Для рассмотрения вопроса о
том, что же позволяет философии, которая остается в каждый момент продуктом
развития данного конкретного общества, достигать измерения всеобщности и
универсальности историко-культурного процесса, Деррида обращается к
философской поддержке Гуссерля, которому, как уже говорилось, он обязан многими
чертами своей концепции. На рубеже веков Гуссерль, подчеркивает Деррида,
почувствовал в современной ему ситуации симптомы кризиса абсолютных
трансцендентальных предпосылок и поднял проблематику историко-культурной опосредованность научного знания. Именно
Гуссерль, как полагает Деррида, впервые поставил вопрос о «структурных»,
«исторических» или «материальных» априори, предполагающих исследование донаучного
мира культуры, вскрытие тех напластований, тех предпосылок, которые могу!
объяснить конкретно-историческую обоснованность различных структур
мировосприятия, но требуют далее обращения к истории как таковой, в которой
только и можно вскрыть измерение всеобщности. Следуя в этом за Гуссерлем,
Деррида стремится объяснить особую роль философии в познании противоречивостью
ее природы: с одной стороны, философия, как и любое другое
социально-культурное образование, погружена внутрь исторической целостности
культуры на том или ином ее синхронном срезе; с другой стороны, философия
отличается от любого другого порождения культуры и, в том числе от науки, тем,
что она является «установкой на высказывание гиперболического» (vouloir-dire Thyperbole), что она – граничащее с безумием
напряжение рациональности, всеобщности. Таким образом, можно
было бы продолжить мысль Деррида: если одной своей составляющей философия
включена внутрь замкнутых культурных эпистем, то ее гиперболизирующее усилие
самопревзойдения (столь же парадоксальное, как и поднятие себя за волосы)
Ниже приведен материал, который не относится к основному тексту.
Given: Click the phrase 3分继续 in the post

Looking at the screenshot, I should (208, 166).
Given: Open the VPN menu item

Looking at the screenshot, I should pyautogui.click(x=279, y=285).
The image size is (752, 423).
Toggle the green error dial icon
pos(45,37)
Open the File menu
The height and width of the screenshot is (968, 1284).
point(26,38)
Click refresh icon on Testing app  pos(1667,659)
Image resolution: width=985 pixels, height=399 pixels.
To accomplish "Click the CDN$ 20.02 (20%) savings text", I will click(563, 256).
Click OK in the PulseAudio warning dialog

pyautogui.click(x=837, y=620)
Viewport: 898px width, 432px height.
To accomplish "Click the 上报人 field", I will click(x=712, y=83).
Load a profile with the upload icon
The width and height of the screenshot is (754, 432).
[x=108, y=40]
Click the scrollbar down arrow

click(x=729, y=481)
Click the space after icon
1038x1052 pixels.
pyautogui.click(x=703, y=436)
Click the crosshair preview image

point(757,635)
позволяет ей оторваться от своей историчности, укорененность в которой грозила
бы ей релятивизмом, и выйти в измерение собственно истории, уловить тот
всеобщий горизонт, в котором можно увидеть взаимопереходы между тем,
что представляется полностью отъединенным. «Помыслить "выход за пределы
философии" – замечает Деррида скептически, – куда сложнее, чем обычно
кажется людям, воображающим, будто с молодецкой легкостью они совершили его давным-давно,
на деле увязнув всем телом своего
150
дискурса в той метафизике, от которой они
намеревались его освободить»197.
Это гиперболизированное
усилие философии, превосходящей свои собственные конкретно-исторические
определения, не является иррационалистическим порывом, но является действием разума
– действием собственно философским: «Непревзойденное царственное величие
порядка разума – то, что делает его не фактическим порядком или структурой, не
исторически детерминированной структурой или структурой среди многих других
возможных, заключается в том, что нельзя воззвать к тому, что ему
противоречит, не взывая к нему самому, нельзя протестовать против него иначе,
как внутри него самого; он позволяет нам прибегать к помощи маневров и стратегий
лишь внутри своего собственного поля. Отсюда и получается, что всякий
исторически детерминированный разум должен явиться перед судом разума как
такового»198.
Весьма показательно, что в
своей оценке структурализма Деррида далеко не однозначен.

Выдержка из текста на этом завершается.